After a little refreshment and a sit-down in a place more reminiscent of a railway station than a mountain top, I decided a) I was tired and b) the conditions made it a waste of time going onward to complete the Snowdon Horseshoe, which entailed more high level walking in the mist (now very wet) and greater length. Down: that sounded good. And it would be fun to descend the Pyg Track, where I came up many years ago. And as with yesterday’s walk, the descent was far more picturesque and thus enjoyable than the scrambling ascent.

snowdon ahoy  on the right - in  mist

miners track below the pyg track

Tuesday

I drove down to the south of Wales – Carmarthen, specifically - principally to meet up with a pal and simultaneously explore some more of the country. My hotel proprietor advised me it would take about 2 hours, which was ludicrous. Welsh folk seem to have perverse reactions when asked for this kind of advice. OK, a massive generalisation – but I experienced it several times. Five hours later I reached Carmarthen, spent a couple of hours with my pal, followed by meal and then bed.

Wednesday

This time, the planning and navigation was someone else’s responsibility, which was pleasant. Lauren wanted to undertake a waterfall valley walk in the Brecon Beacons, which has been described as one of the major attractions of Wales. It was a delightful contrast to the more dramatic experiences of the previous two days: a stroll through a densely wooded valley, visiting and in one case literally passing through/underneath substantial waterfalls. Not so much to say here, except the highlight was the latter: the water fell into the river and the path went in a cave-like area underneath it. Fun. Nice to relax amidst more gentle surroundings.

walk-behind waterfall - hi lauren!

Thursday

Southern Wales is notable – and famous – for its wild and dramatic coastline, especially in Pembrokeshire. I’d wanted to see this area for a few years, and the same applied to one of the towns in that vicinity: Tenby. I parked above a large, clean and beautiful beach and walked first to St. Govan’s Head and then the other way to Stackpole Head. It’s similar to Cornwall: cliff top walking and a rocky, wild coastline. Nice. However it’s not something I would travel for on its own account, nor the kind of walking I would enjoy for more than a few hours, because essentially it is all rather similar. I ended with an hour or so on the beach, visited Manorbier Castle on the drive back (nice) and then Tenby, which was delightful.

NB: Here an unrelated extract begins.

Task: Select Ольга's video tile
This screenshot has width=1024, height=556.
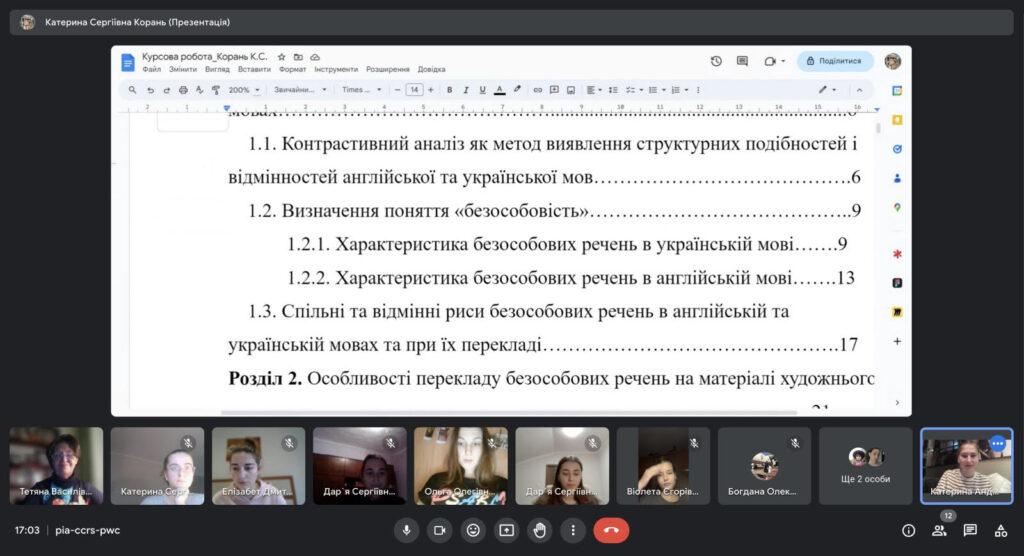Action: (460, 466)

broadhaven beach, coastal path

stackpole head in the distance

recumbent gaze

Friday

Time for home, and it took just 5½ hours back to Manchester including breaks of one hour, a 30 minute delay at Birmingham, and a missed turning and slightly longer route. Wales is not too far away and although it simply doesn’t compare to the Lake District it has its own attractions which I enjoyed. The castles are interesting, the southern coastline magnificent, and the country as a whole is remarkably green and wooded. Except in Snowdonia, which lacks the compositions of grass, trees and lake which make the Lake District not only adventurous walking terrain, but also a beautiful, almost poetic experience where you find yourself gazing at views that are entirely natural but which could have been planned and sculpted by the best landscape gardener – not wild and somehow inhospitable, but well composed and friendly. I wouldn't describe Wales as 'friendly' but it's certainly a worthwhile visit.